United States District Court, Ninth Circuit, California, E.D. California
Dec 7, 2012
1:12-cv-01920-SKO-HC (E.D. Cal. Dec. 7, 2012)

Opinion


MARK LEON PEREZ, Petitioner, v. ON HABEAS CORPUS, Respondent. No. 1:12-cv-01920-SKO-HC. United States District Court, E.D. California. December 7, 2012.

          ORDER GRANTING PETITIONER LEAVE TO FILE A MOTION TO AMEND THE PETITION AND NAME A PROPER RESPONDENT NO LATER THAN THIRTY (30) DAYS AFTER THE DATE OF SERVICE OF THIS ORDER

          SHEILA K. OBERTO, Magistrate Judge.

         Petitioner is a state prisoner proceeding pro se and in forma pauperis with a petition for writ of habeas corpus pursuant to 28 U.S.C. § 2254. The matter has been referred to the Magistrate Judge pursuant to 28 U.S.C.§ 636(b)(1) and Local Rules 302 and 303. Pending before the Court is Petitioner's petition, which was filed in this Court on November 27, 2012.

Although Petitioner has submitted his petition on a form for prisoners proceeding pursuant to 28 U.S.C. § 2241, the Court notes that Petitioner is serving a sentence imposed by a state court.

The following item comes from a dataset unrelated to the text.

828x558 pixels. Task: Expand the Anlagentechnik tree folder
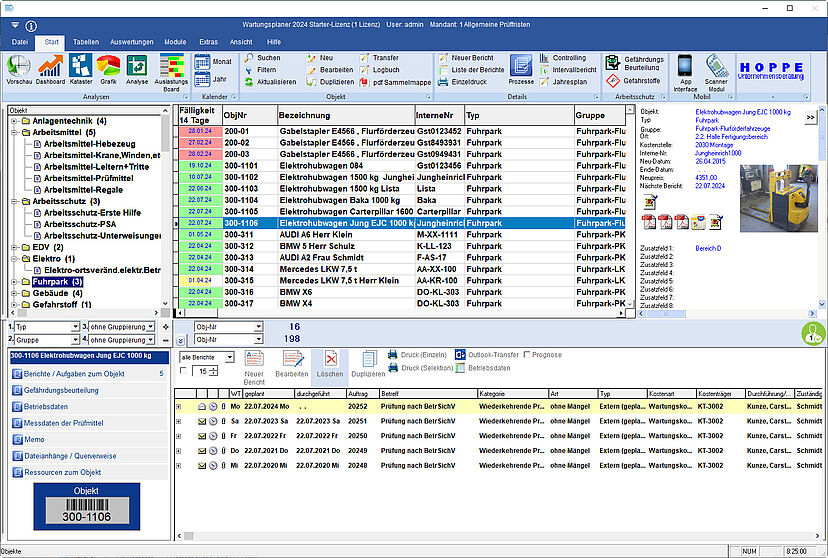pos(15,121)
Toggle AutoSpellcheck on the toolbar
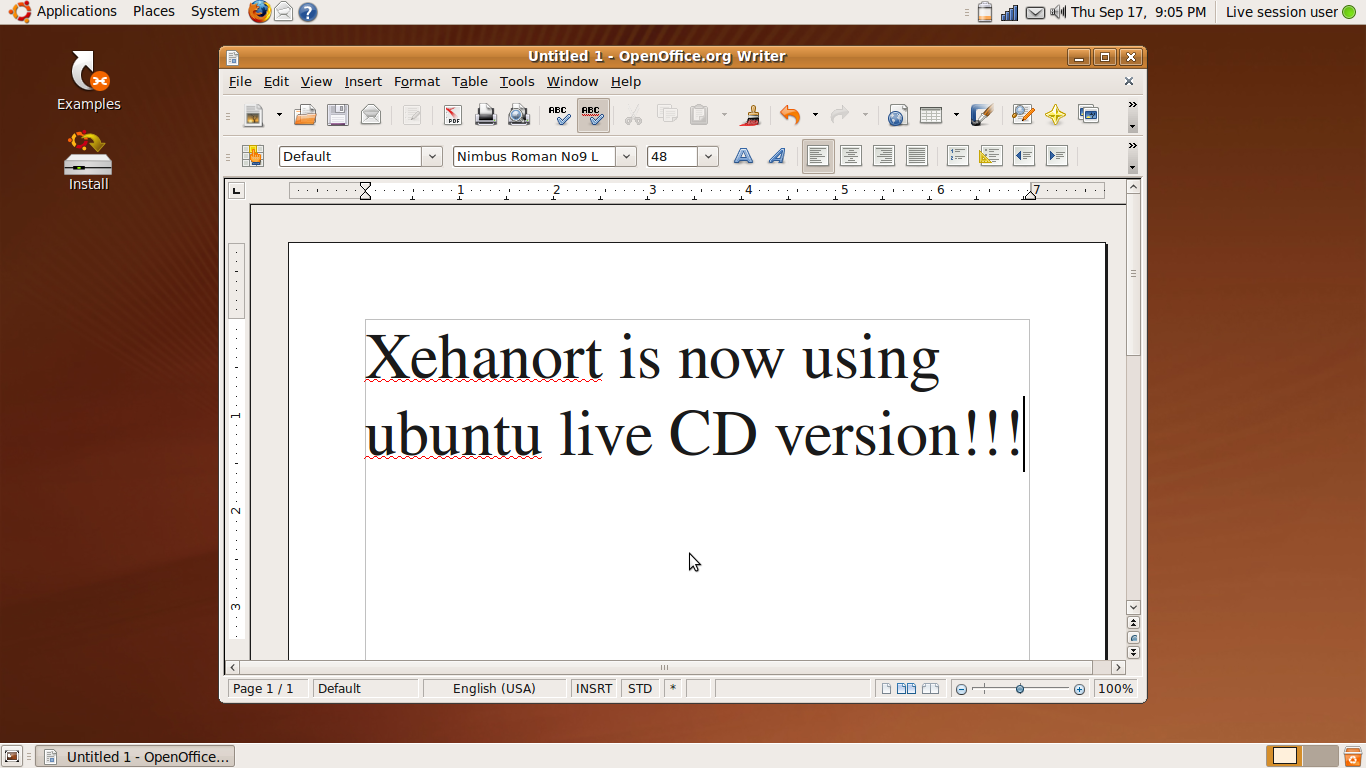1366x768 pixels. pos(592,115)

Thus, the Court understands Petitioner to be proceeding pursuant to § 2254.

         I. Screening the Petition

         Rule 4 of the Rules Governing § 2254 Cases in the United States District Courts (Habeas Rules) requires the Court to make a preliminary review of each petition for writ of habeas corpus. The Court must summarily dismiss a petition "[i]f it plainly appears from the petition and any attached exhibits that the petitioner is not entitled to relief in the district court...." Habeas Rule 4; O'Bremski v. Maass, 915 F.2d 418, 420 (9th Cir. 1990); see also Hendricks v. Vasquez, 908 F.2d 490 (9th Cir. 1990).

         The Court may dismiss a petition for writ of habeas corpus either on its own motion under Rule 4, pursuant to the respondent's motion to dismiss, or after an answer to the petition has been filed. Advisory Committee Notes to Habeas Rule 8, 1976 Adoption; see, Herbst v. Cook, 260 F.3d 1039, 1042-43 (9th Cir. 2001). A petition for habeas corpus should not be dismissed without leave to amend unless it appears that no tenable claim for relief can be pleaded were such leave granted. Jarvis v. Nelson, 440 F.2d 13, 14 (9th Cir. 1971).

         II. Petitioner's Failure to Name a Proper Respondent

         In this case, Petitioner named no respondent. Petitioner is incarcerated at the California State Prison at Solano (CSP-S). (Pet., doc. 1, 1.) The official website of the California Department of Corrections and Rehabilitation (CDCR) reflects that the warden at that facility is Gary Swarthout.

The Court may take judicial notice of facts that are capable of accurate and ready determination by resort to sources whose accuracy cannot reasonably be questioned, including undisputed information posted on official websites. Fed.R.Evid. 201(b); United States v. Bernal-Obeso, 989 F.2d 331, 333 (9th Cir. 1993); Daniels-Hall v. National Education Association, 629 F.3d 992, 999 (9th Cir. 2010). The address of the official website for the CDCR is http://www.cdcr.ca.gov.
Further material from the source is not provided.